▶ _Stored items_:
********************

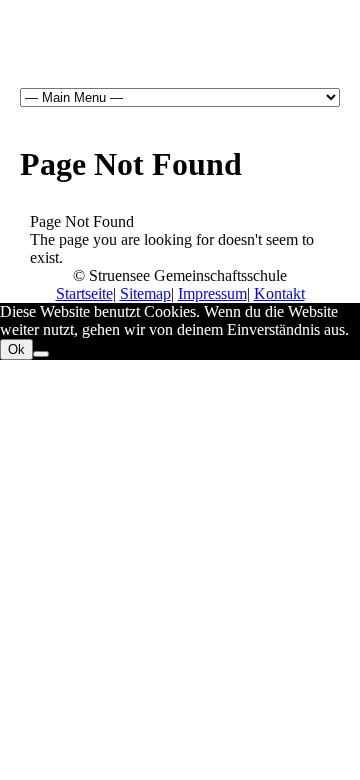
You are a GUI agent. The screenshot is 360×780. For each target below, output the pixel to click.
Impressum (212, 293)
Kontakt (279, 293)
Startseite (84, 293)
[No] (41, 354)
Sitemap (145, 293)
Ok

********************

▶ _WHAT IS EXPECTED_: Repeat the records exactly, without the pictures.

▶ _ANSWER BELOW_:
You are a GUI agent. The screenshot is 360×780. For each target below, output the pixel to click.
Impressum (212, 293)
Kontakt (279, 293)
Startseite (84, 293)
[No] (41, 354)
Sitemap (145, 293)
Ok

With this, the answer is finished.